Been working at wrapping up some of the minor details. I got my O2 sensor wiring out of the door jamb. I opened up one of the bolt holes in the firewall to allow the grommett to fit nicely. Once through the firewall it wraps around the battery and meets its connector behind the plastic cover for the modules. An extension cable set was fashioned to go through the bulkhead and meet the connectors near the trans tunel. Of course I did the signal and heater wiring together. Monitoring the O2 through my "Lambda Controller" I can see that it works a lot better close to the turbo. The oscillations are probably twice as frequent as when it was down under after the downpipes.

I scored a small Audi vacuum canister at the junkyard. I've mounted it on the firewall near to the Aux pump. I also grabbed a check valve at the 'yard, which goes between the manifold and canister. From the canister I run a vacuum line to the right side fender to feed my switchover valves. I put the valves outboard of the battery. With the full size battery there is just enough room for the valves and lines. As fate would have it, both of my switchover valves are bad. One doesn't switch, the other leaks vacuum when not switched, the same as my tester valve in my tool box. So for now, no EGR, or diverter for that matter. Not too concerned about the diverter, my pump is seized but I have a good used part to install when I can get the time. Given that I've never had a check engine light on this car (it does work) my CIS module must be determined never to light it. EGR doesn't work, no C/E, my airpump is inop, no C/E, no O2 heater (for about a week) again, no C/E.

SOURCE EXCERPT =
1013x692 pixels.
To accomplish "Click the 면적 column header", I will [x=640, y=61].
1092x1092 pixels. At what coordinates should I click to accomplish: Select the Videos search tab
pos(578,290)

TASK DESCRIPTION = Reproduce the passage of the car-repair notes from "Been working at" to "after the downpipes.".

ANSWER TO THIS PROBLEM =
Been working at wrapping up some of the minor details. I got my O2 sensor wiring out of the door jamb. I opened up one of the bolt holes in the firewall to allow the grommett to fit nicely. Once through the firewall it wraps around the battery and meets its connector behind the plastic cover for the modules. An extension cable set was fashioned to go through the bulkhead and meet the connectors near the trans tunel. Of course I did the signal and heater wiring together. Monitoring the O2 through my "Lambda Controller" I can see that it works a lot better close to the turbo. The oscillations are probably twice as frequent as when it was down under after the downpipes.